Work to complete
Any image found in the entries is to be skipped; the rest is returned word for word.
--
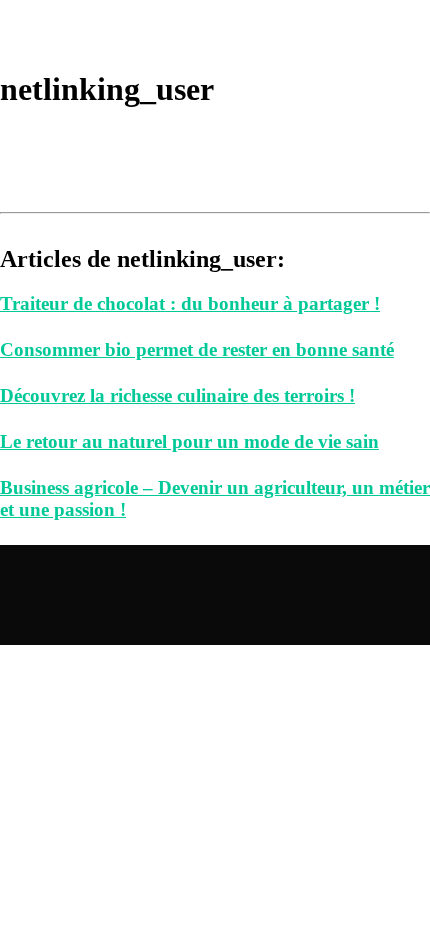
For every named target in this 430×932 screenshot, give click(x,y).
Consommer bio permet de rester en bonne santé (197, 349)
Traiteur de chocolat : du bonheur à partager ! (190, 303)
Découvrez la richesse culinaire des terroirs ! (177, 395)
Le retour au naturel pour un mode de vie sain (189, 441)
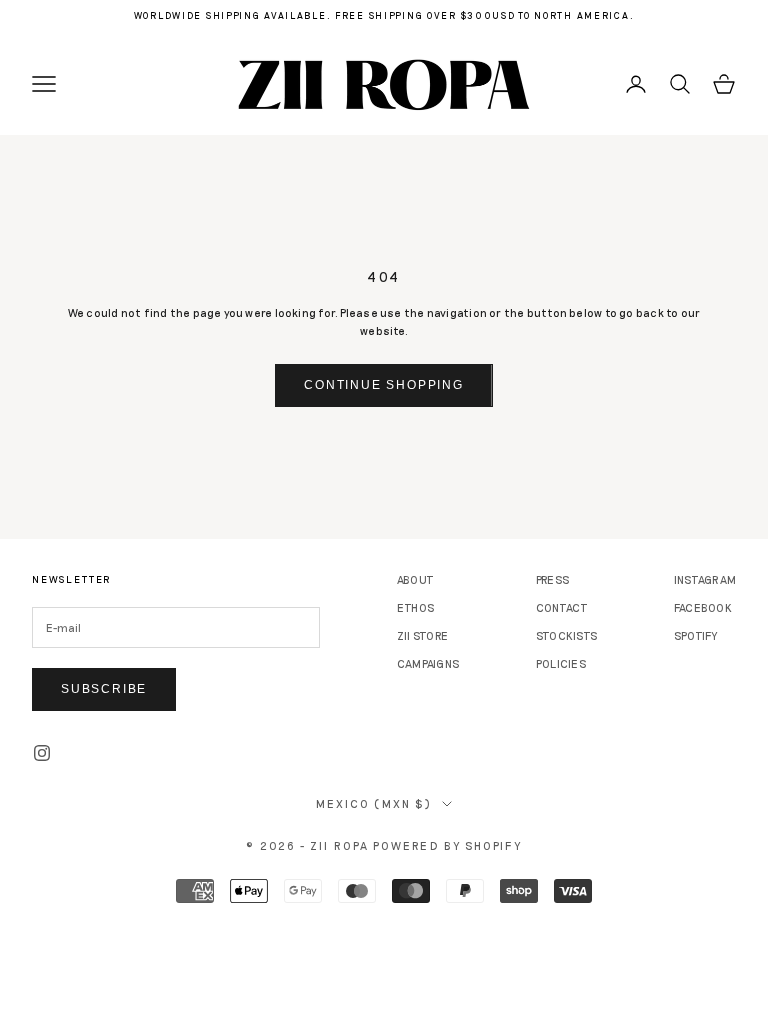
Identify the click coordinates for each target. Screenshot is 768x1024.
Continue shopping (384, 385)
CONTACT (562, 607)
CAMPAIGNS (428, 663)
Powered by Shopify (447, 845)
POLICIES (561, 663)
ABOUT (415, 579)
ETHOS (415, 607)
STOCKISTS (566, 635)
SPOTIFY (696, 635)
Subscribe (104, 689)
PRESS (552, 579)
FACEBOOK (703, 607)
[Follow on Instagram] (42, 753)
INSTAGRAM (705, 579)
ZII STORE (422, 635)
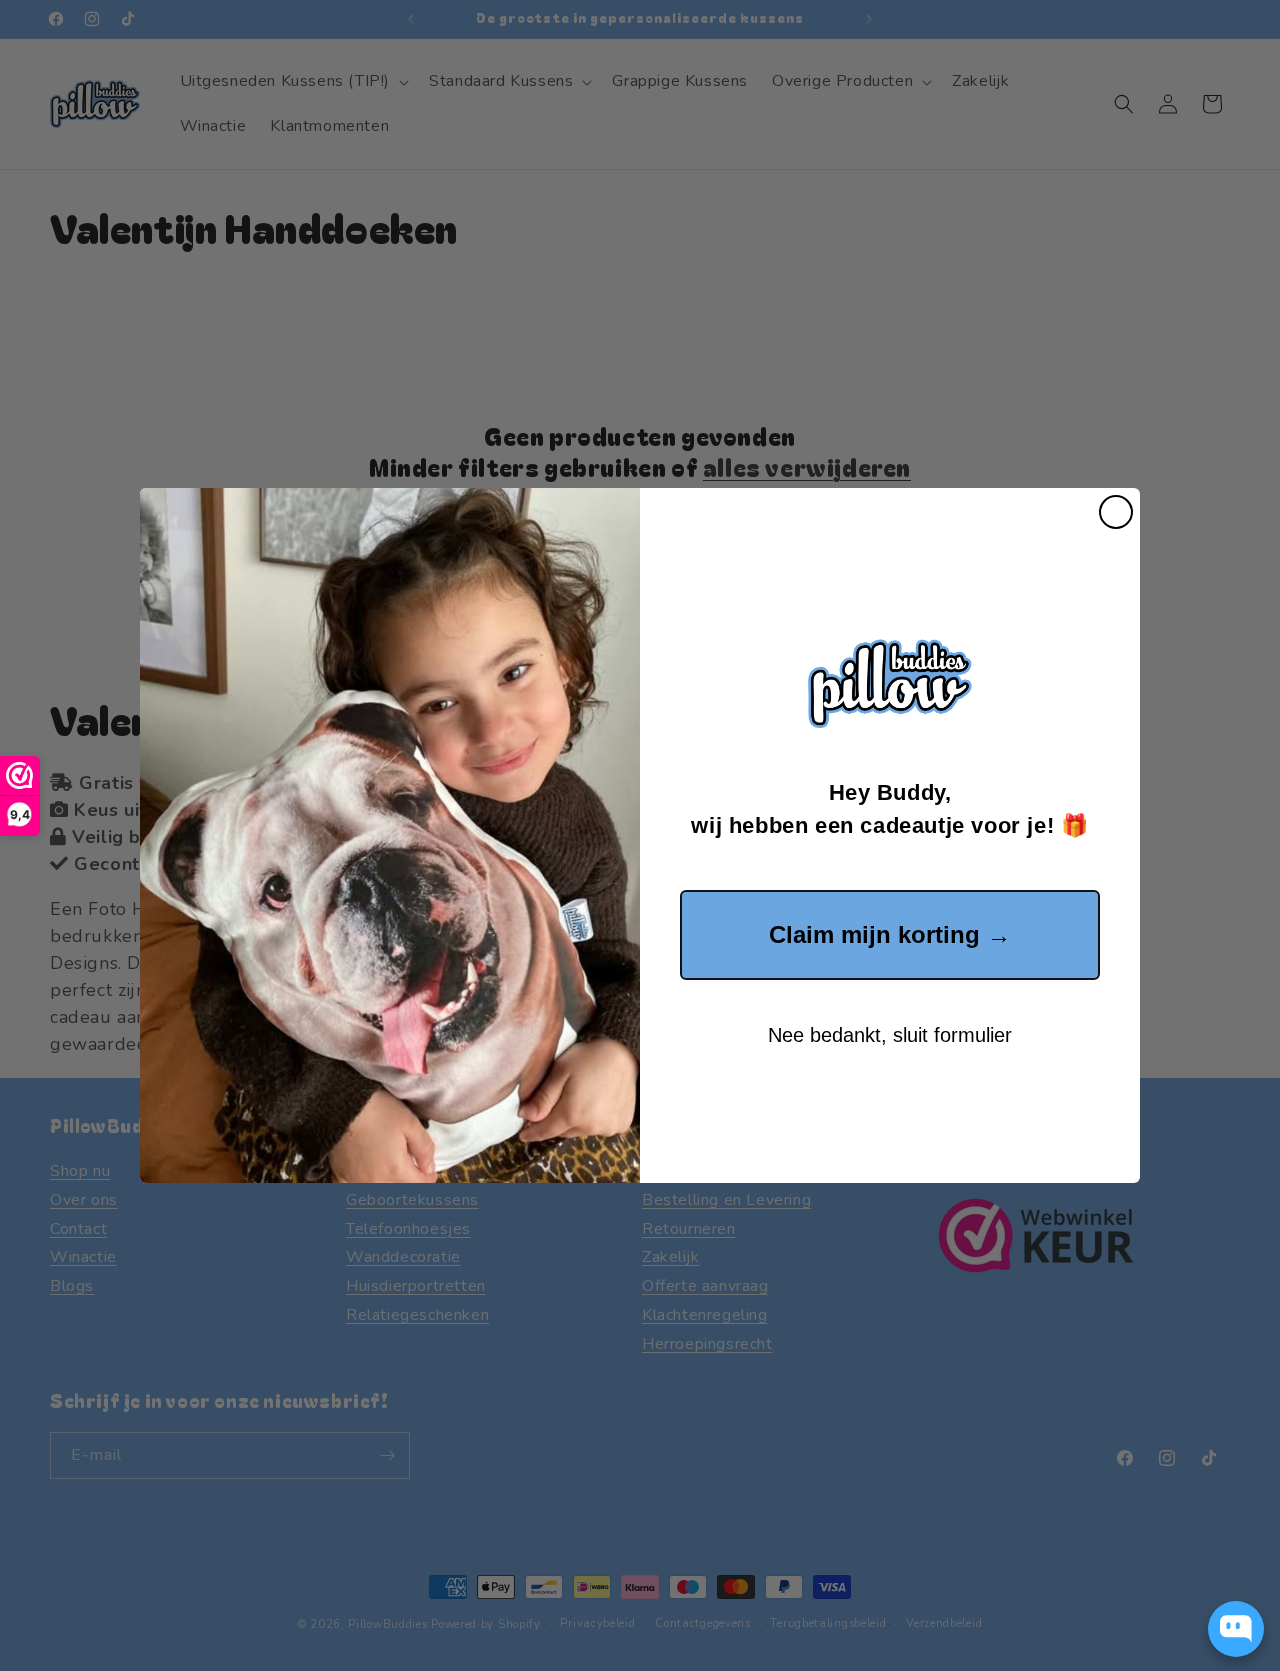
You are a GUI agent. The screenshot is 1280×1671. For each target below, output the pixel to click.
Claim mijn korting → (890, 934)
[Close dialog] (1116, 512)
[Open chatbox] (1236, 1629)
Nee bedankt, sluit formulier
--
Exercise answer
For every named target in this 430×932 screenshot, give click(x,y).
Consommer bio permet de rester en bonne santé (197, 349)
Traiteur de chocolat : du bonheur à partager ! (190, 303)
Découvrez la richesse culinaire des terroirs ! (177, 395)
Le retour au naturel pour un mode de vie sain (189, 441)
Identify the click coordinates for each target. Screenshot is 768x1024.
Continue shopping (384, 385)
CONTACT (562, 607)
CAMPAIGNS (428, 663)
Powered by Shopify (447, 845)
POLICIES (561, 663)
ABOUT (415, 579)
ETHOS (415, 607)
STOCKISTS (566, 635)
SPOTIFY (696, 635)
Subscribe (104, 689)
PRESS (552, 579)
FACEBOOK (703, 607)
[Follow on Instagram] (42, 753)
INSTAGRAM (705, 579)
ZII STORE (422, 635)
You are a GUI agent. The screenshot is 1280×1671. For each target below, output the pixel to click.
Claim mijn korting → (890, 934)
[Close dialog] (1116, 512)
[Open chatbox] (1236, 1629)
Nee bedankt, sluit formulier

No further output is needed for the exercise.